I hope that Western Christian readers are having a lovely (and early) Paschal season while we Orthodox have five more weeks of Lent and Holy Week.
For today, I would like to showcase a remarkable article in The Wall Street Journal: “The Challenge of Easter.” The piece is written by the Jesuit editor of America, Fr. James Martin. Yes—a Jesuit essay on the Resurrection of Christ in WSJ. A selection:
. . . If you believe that Jesus rose from the dead, however, everything changes. In that case, you cannot set aside any of his teachings. Because a person who rises from the grave, who demonstrates his power over death and who has definitively proven his divine authority needs to be listened to. What that person says demands a response.
In short, the Resurrection makes a claim on you.
This is unlike Christmas. To be clear, Christians believe that, at the first Christmas, God became human. This is the meaning of what theologians call the “Incarnation.” God took on flesh, a concept as bizarre then as now.

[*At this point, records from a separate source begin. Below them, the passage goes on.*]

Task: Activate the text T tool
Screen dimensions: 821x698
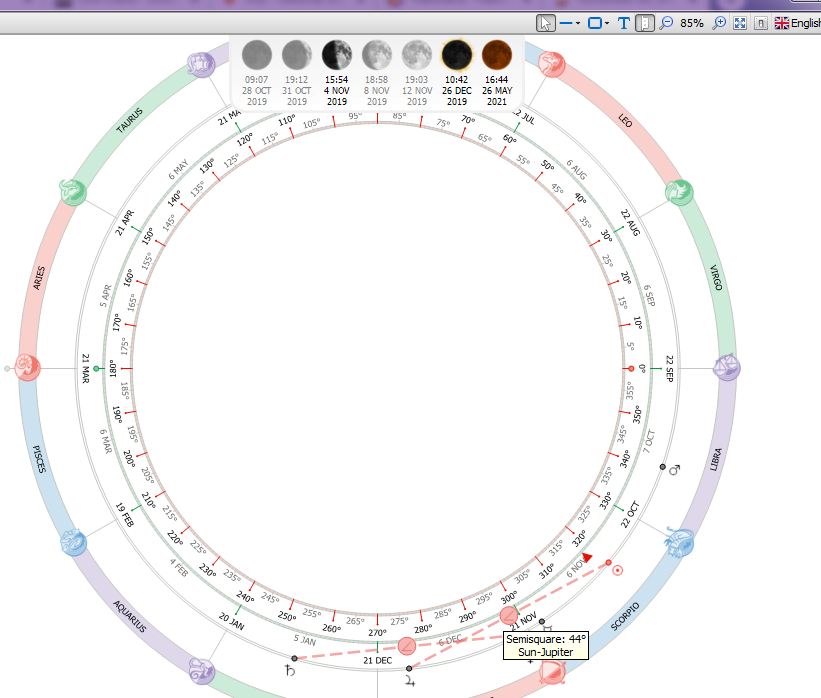Action: point(624,23)
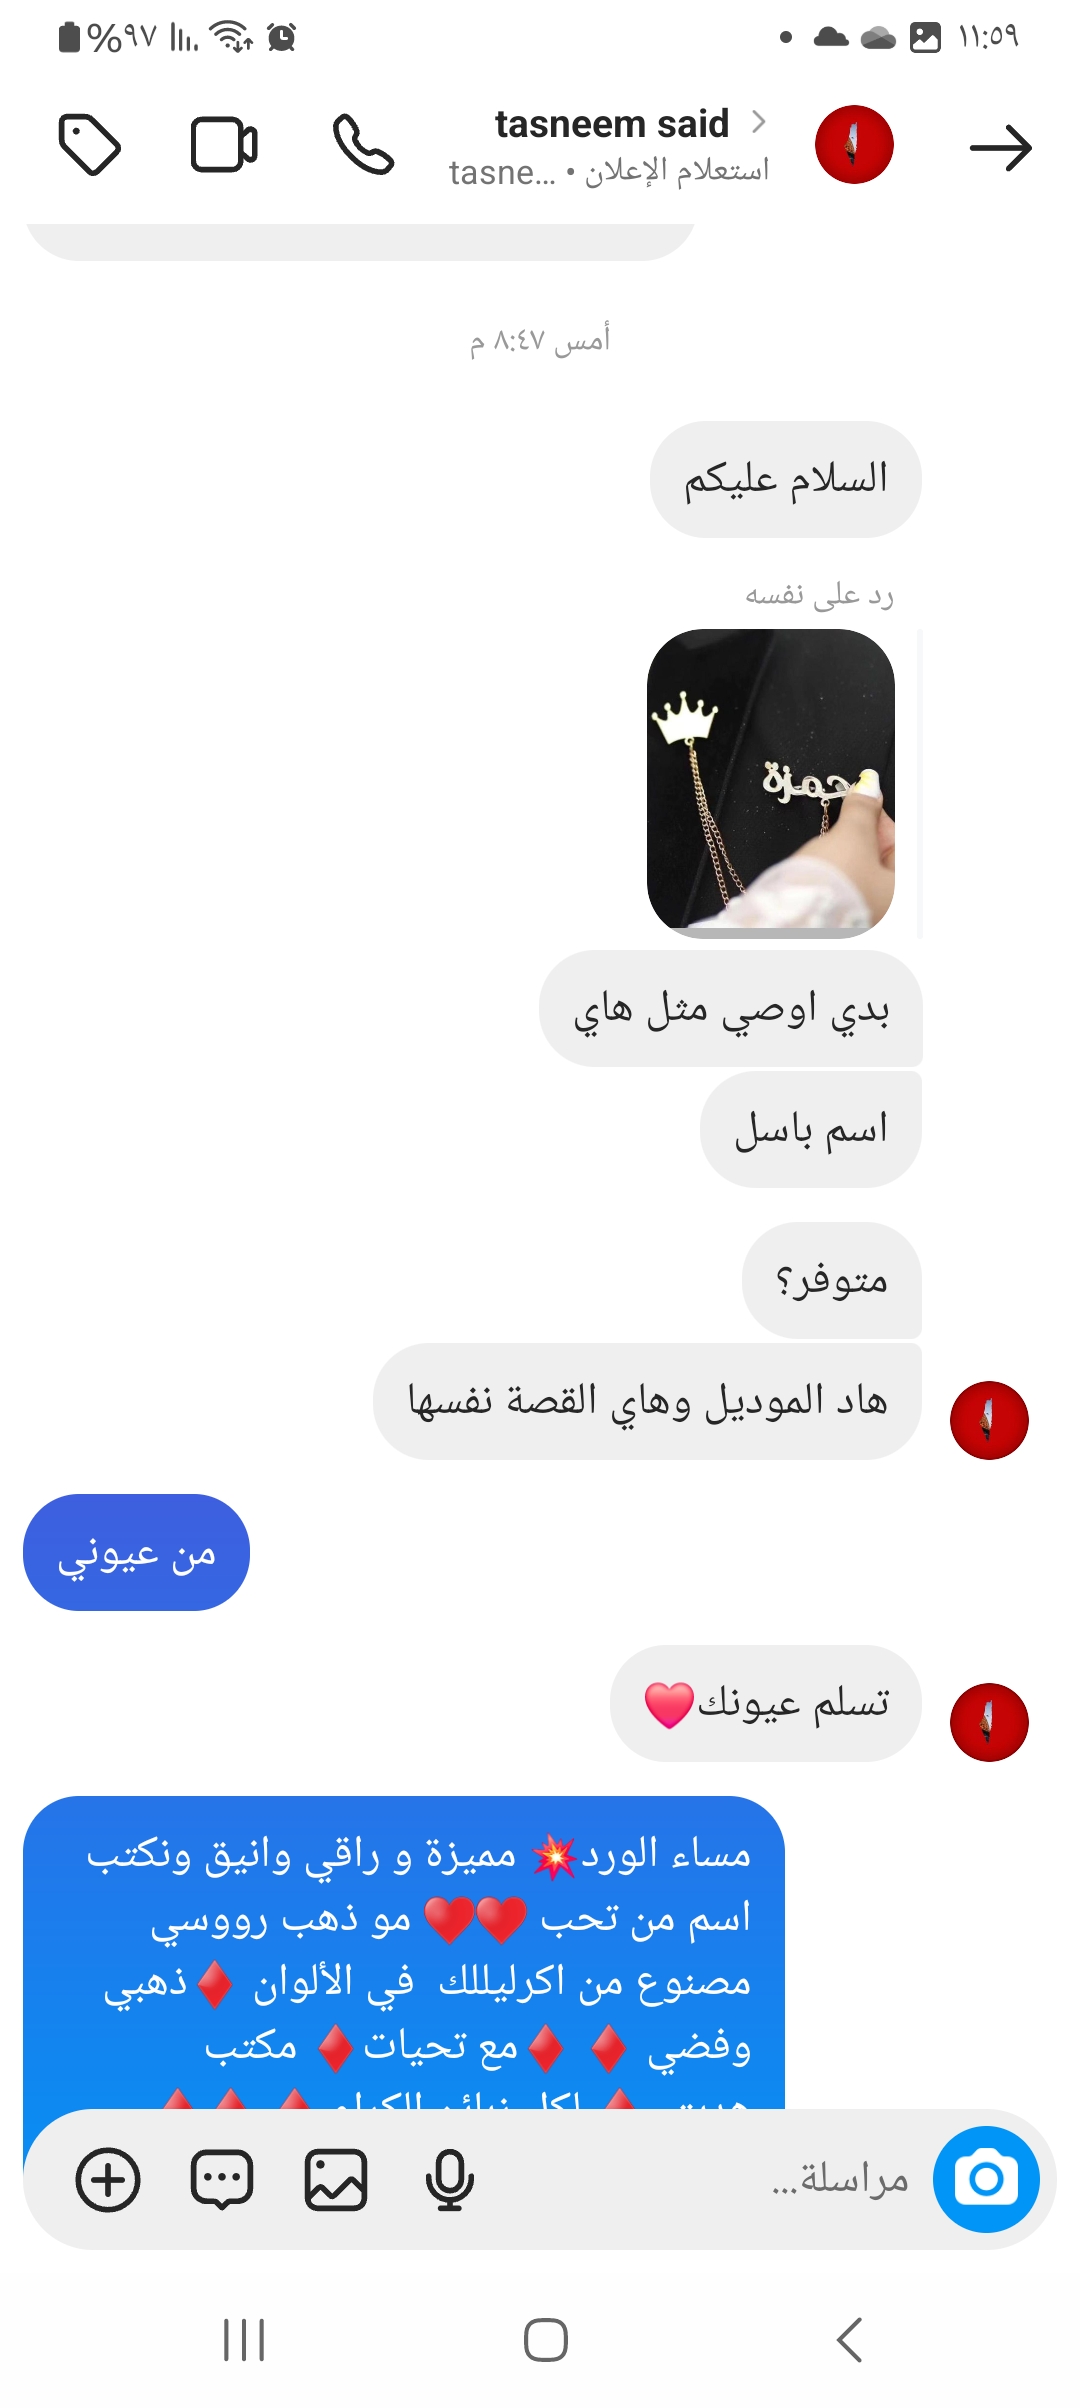The width and height of the screenshot is (1080, 2408).
Task: Select the السلام عليكم message bubble
Action: pyautogui.click(x=786, y=479)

But the Christmas story is largely nonthreatening to nonbelievers: Jesus in the manger, surrounded by Mary and Joseph and the adoring shepherds, is easy to take. As the Gospels of Matthew and Luke recount, there was no little danger involved for Mary and Joseph. But for the most part, it can be accepted as a charming story. Even nonbelievers might appreciate the birth of a great teacher.
By contrast, the Easter story is both appalling and astonishing: the craven betrayal of Jesus by one of his closest followers, the triple denial by his best friend, the gruesome crucifixion and the brutal end to his earthly life. Then, of course, there is the stunning turnaround three days later.
Easter is not as easy to digest as Christmas. It is harder to tame. Anyone can be born, but not everyone can rise from the dead. . . .
What difference does Easter make in the life of the Christian? The message of Easter is, all at once, easy to understand, radical, subversive and life-changing. Easter means that nothing is impossible with God. Moreover, that life triumphs over death. Love triumphs over hatred. Hope triumphs over despair. And that suffering is not the last word.
Easter says, above all, that Jesus Christ is Lord. That is an odd thing to read in a secular newspaper. But I’m merely stating a central Christian belief. And if he is Lord, and if you’re a Christian, then what he says has a claim on you. His teachings are invitations, to be sure, but they are also commands: Love your neighbors. Forgive. Care for the poor and the marginalized. Live a simple life. Put the needs of others before your own. . . .
That’s some high proof good stuff there. “Easter says, above all, that Jesus Christ is Lord.” From a Jesuit in a mainstream secular newspaper! Amazing.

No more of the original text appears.